I shared on my Instagram page the other day that I was suffering from a Migraine after a sleepless night and no drugs. That night my head started hurting again and as I sat down on the sofa, I smashed my knee on the coffee table. My dog ran over right away to relentlessly lick my face while I was still face planted into the cushion and I burst into tears. Not because it hurt that much but because in that moment I felt really lonely.
Frankie was so sweet (which didn't help) and binge-ing "Love at First Sight Australia" all day definitely didn't help, but in that instant I was suddenly sad because I felt so poorly, topped it off with hurting myself and I had no one there to give me a cuddle and no one I wanted there to do it.
I will be the first person to say that I am extremely comfortable being on my own - I love my alone time (I need it in fact) and I am a extroverted introvert. I can only be social for so long before I'm like "OK I'm done, I'm going home" but when I am in a relationship that person is the exception my rules. Even if we're chilling at home together and I'm doing my own thing, I'm happier when that person is in close vicinity to me, whether we're talking or not. And on this night I realise that I do really miss companionship.
Having that person in your corner, who you can talk to about anything, and wants to know about your day no matter how mundane it is, who knows you inside out, gets you, doesn't assume the worst of you, and chooses to understand where you're coming from, is a comfort like no other. There is of course absolutely nothing wrong with being single, and enjoying it (I do) and I've been on both sides of the coin to know that the grass can seem greener whatever side you're on. That cuddle I wanted, I know there would have been some trade offs to have access to it.
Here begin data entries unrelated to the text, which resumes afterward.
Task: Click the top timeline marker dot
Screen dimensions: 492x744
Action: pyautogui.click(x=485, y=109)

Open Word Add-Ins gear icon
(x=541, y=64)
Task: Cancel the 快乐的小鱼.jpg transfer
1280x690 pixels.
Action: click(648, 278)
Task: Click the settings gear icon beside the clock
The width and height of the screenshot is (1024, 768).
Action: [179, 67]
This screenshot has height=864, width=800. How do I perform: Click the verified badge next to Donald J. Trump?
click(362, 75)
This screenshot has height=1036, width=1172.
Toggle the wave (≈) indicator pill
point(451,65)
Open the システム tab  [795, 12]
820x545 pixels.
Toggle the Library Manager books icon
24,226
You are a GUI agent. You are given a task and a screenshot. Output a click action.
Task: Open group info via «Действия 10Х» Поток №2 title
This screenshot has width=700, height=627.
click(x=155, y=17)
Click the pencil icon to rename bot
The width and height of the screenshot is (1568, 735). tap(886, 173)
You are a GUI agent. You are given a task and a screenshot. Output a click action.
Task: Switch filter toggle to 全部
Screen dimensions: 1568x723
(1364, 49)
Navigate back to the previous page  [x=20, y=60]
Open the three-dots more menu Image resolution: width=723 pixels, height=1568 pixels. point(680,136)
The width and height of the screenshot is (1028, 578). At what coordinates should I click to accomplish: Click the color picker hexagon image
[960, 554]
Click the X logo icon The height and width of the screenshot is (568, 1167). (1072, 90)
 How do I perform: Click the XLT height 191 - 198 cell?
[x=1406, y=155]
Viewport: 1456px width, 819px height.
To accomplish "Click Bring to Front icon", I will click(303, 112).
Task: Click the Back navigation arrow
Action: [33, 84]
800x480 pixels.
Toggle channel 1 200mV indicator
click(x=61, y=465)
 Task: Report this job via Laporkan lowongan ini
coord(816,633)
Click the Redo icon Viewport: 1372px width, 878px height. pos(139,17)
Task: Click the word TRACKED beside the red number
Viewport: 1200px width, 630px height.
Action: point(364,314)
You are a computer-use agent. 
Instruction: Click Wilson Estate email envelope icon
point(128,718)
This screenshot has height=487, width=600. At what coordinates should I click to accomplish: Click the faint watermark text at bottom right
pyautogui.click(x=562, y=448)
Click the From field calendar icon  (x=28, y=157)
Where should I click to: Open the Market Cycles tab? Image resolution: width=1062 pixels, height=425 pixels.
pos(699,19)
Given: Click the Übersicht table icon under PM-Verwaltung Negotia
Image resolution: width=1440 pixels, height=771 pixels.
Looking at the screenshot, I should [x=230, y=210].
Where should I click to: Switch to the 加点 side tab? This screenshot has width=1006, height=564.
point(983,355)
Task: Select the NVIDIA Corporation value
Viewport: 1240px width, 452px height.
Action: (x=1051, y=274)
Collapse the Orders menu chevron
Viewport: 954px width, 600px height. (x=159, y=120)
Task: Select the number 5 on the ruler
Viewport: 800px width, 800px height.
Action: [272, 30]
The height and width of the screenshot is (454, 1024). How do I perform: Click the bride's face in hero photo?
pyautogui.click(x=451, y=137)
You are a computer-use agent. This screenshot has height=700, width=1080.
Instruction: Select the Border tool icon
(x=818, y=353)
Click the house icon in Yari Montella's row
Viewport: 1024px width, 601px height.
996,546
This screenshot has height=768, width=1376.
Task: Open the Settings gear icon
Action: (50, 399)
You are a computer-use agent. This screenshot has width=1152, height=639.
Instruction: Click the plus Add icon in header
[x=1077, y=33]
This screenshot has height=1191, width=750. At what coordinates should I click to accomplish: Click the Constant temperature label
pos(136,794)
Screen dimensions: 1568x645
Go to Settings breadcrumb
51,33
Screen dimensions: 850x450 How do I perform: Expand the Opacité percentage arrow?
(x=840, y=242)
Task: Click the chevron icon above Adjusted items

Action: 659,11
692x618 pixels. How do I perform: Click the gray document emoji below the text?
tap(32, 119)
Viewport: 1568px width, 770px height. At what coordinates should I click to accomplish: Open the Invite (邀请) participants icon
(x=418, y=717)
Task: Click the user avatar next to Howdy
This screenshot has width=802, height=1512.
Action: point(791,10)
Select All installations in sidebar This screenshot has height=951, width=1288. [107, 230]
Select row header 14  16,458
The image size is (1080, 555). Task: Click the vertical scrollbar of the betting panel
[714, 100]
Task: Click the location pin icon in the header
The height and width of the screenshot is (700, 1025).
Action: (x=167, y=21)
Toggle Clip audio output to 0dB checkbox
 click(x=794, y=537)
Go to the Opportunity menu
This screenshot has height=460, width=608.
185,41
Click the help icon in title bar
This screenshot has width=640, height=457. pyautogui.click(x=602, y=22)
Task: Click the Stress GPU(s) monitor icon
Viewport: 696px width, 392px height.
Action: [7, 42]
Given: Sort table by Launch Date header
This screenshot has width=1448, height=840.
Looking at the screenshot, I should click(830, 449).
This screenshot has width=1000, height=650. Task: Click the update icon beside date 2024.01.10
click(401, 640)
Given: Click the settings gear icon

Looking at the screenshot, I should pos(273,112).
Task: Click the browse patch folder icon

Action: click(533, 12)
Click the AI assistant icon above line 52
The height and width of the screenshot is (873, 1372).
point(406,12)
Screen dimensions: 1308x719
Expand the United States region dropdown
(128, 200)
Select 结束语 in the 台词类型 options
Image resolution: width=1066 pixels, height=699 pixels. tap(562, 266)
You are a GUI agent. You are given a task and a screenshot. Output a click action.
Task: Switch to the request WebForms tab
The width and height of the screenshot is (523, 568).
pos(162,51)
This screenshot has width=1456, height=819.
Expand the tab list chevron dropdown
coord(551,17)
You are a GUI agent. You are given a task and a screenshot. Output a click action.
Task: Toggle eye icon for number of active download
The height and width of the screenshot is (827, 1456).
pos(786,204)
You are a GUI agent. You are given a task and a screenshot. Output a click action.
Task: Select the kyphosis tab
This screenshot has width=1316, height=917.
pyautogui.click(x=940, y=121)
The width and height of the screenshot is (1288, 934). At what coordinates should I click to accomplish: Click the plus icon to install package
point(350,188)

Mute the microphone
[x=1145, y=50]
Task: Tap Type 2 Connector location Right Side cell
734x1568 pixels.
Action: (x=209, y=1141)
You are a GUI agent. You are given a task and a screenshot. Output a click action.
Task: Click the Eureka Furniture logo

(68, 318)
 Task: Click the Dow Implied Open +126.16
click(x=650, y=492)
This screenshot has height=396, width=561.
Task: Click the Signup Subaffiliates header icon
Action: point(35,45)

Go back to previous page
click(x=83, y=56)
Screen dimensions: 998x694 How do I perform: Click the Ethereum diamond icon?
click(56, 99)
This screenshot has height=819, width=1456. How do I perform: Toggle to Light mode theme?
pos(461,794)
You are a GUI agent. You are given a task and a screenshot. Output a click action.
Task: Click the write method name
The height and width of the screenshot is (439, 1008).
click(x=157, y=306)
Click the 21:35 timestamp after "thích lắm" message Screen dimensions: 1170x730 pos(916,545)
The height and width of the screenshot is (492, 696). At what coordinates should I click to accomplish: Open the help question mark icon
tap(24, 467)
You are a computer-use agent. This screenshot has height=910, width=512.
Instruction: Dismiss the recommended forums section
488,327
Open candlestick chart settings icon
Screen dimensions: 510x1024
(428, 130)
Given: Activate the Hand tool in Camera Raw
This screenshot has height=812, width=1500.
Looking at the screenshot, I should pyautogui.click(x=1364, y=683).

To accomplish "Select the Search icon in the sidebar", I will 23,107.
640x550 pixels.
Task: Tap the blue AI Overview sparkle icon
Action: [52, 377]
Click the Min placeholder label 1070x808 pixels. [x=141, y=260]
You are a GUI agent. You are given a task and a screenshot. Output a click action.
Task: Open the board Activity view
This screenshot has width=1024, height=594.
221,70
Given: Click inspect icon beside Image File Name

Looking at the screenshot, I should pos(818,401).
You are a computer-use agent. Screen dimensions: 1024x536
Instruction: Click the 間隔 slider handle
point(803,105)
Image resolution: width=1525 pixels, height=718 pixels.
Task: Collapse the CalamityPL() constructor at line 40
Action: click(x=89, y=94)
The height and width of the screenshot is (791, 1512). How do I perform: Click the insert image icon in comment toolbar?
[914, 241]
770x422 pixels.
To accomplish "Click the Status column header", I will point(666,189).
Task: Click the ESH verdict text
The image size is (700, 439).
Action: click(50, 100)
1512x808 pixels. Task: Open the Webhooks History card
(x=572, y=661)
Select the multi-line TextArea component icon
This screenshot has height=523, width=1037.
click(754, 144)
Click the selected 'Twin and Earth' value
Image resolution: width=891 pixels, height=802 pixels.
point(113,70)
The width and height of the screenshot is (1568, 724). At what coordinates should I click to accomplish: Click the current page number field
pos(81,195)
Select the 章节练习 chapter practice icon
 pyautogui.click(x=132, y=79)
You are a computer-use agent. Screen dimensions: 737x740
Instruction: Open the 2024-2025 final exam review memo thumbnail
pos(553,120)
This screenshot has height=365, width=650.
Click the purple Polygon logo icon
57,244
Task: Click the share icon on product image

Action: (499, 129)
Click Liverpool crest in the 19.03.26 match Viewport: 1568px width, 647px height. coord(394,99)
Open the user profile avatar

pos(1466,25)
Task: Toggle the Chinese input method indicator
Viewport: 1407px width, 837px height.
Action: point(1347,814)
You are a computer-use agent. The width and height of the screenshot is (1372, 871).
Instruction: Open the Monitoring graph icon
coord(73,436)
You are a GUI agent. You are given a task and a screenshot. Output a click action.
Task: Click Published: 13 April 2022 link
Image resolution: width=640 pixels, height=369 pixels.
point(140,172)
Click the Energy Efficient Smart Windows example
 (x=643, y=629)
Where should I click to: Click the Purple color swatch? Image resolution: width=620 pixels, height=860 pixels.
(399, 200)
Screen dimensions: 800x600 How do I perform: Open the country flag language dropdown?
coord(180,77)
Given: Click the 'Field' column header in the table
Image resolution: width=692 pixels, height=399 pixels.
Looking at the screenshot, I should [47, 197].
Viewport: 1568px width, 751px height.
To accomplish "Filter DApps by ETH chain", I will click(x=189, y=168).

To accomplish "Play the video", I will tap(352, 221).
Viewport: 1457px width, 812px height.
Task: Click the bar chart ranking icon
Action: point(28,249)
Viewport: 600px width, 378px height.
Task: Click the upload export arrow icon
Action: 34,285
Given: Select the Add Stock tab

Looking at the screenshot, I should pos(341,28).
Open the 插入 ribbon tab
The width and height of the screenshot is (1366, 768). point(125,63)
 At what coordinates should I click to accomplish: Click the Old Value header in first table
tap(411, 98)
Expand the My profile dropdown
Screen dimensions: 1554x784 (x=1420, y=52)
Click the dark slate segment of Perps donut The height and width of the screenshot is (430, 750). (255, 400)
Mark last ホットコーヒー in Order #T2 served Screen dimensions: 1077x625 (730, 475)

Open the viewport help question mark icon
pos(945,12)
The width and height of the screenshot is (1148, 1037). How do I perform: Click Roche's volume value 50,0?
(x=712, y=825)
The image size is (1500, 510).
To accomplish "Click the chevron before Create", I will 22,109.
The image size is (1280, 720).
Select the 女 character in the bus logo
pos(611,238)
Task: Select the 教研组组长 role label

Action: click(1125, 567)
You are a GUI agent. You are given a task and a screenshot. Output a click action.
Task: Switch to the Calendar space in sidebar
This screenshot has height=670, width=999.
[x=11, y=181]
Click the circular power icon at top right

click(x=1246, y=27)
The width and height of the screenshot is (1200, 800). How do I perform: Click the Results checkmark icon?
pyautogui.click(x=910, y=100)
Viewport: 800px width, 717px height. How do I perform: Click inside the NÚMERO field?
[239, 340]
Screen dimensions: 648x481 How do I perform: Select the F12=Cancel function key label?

But I'd be lying if I said I didn't want to be in the right relationship. Not for the long term reasons like marriage, babies, security either (although they would be nice) or for the social reasons like having a plus 1 at a wedding, not feeling like you have to explain why you're single, or feeling like a leper at a baby shower (they would be nicer). But for when your head hurts and you've smashed your knee, and there's someone there to give you a hug. And if that came with making me laugh through the tears and reminding me that I'm doing alright, well that would have been lovely too.